### Task instructions
From the text below on memantine for neuroendocrine prostate cancer, copy word for word the portion from "The work also" to "very limited evidence.".

### Provided passage
-=-=-
UPDATE: Memantine for Neuroendocrine Prostate Cancer, Early Efficacy Signals
Prostate cancer can become harder to treat when it changes from the usual adenocarcinoma form into neuroendocrine prostate cancer, or NEPC. A recent study suggests that this transition may begin earlier than expected, during an intermediate phase when the cells are still partly prostate-like but are already starting to acquire neuroendocrine features.
A central finding is the role of HOXD11, a transcription factor that appears to help start this shift. In the models studied, HOXD11 was activated early and then turned on genes linked to neuroendocrine behavior, including pathways involving NMDAR signaling. When HOXD11 was suppressed, the cancer cells kept more of their normal prostate characteristics and showed less neuroendocrine change.
The work also looked at memantine, a drug known from other medical uses, as a way to block this pathway (we talked about it in this article). In preclinical models, memantine slowed the progression toward NEPC and reduced the neuroendocrine program. There was also an early clinical signal in a patient with advanced NEPC, where treatment was associated with radiographic regression, but that is still very limited evidence.
The point of the clinical trial is that memantine may help interrupt the biological switch that allows prostate cancer to become treatment-resistant and evolve into NEPC.
-=-=-
### Data section
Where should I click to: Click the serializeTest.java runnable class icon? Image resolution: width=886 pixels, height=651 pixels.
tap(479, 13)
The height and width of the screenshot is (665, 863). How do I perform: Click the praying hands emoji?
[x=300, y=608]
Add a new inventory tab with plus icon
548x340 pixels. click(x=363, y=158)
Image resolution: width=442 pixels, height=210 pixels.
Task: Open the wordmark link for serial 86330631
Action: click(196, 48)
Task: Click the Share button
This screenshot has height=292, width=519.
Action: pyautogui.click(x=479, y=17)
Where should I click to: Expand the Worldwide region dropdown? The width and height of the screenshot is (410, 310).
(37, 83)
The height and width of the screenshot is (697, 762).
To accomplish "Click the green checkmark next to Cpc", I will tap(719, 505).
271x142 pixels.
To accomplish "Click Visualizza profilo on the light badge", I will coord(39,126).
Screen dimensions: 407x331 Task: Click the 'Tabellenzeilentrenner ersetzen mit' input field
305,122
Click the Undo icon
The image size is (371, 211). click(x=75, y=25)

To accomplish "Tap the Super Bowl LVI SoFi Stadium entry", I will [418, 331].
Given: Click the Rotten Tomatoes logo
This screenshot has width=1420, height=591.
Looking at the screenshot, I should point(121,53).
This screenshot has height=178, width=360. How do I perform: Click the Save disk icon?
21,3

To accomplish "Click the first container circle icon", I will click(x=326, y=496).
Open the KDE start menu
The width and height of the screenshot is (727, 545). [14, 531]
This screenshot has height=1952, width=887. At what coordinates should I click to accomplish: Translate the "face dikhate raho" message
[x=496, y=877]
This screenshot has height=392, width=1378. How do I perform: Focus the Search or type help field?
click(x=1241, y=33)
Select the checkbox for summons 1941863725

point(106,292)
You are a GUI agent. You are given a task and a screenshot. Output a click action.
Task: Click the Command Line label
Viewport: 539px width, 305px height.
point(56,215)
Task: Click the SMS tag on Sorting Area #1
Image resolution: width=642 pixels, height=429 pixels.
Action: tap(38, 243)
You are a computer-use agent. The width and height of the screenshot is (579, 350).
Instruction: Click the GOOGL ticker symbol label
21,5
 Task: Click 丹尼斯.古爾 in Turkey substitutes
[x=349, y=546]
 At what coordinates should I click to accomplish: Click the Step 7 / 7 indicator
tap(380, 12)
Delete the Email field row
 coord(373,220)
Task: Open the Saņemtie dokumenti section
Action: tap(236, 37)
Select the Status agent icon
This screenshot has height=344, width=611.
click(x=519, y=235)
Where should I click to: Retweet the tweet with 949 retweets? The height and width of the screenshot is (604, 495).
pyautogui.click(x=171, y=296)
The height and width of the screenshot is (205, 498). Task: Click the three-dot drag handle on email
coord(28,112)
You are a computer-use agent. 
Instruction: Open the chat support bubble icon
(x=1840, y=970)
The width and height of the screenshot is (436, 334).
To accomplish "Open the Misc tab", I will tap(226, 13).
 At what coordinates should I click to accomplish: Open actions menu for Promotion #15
-=-=-
### Response
The work also looked at memantine, a drug known from other medical uses, as a way to block this pathway (we talked about it in this article). In preclinical models, memantine slowed the progression toward NEPC and reduced the neuroendocrine program. There was also an early clinical signal in a patient with advanced NEPC, where treatment was associated with radiographic regression, but that is still very limited evidence.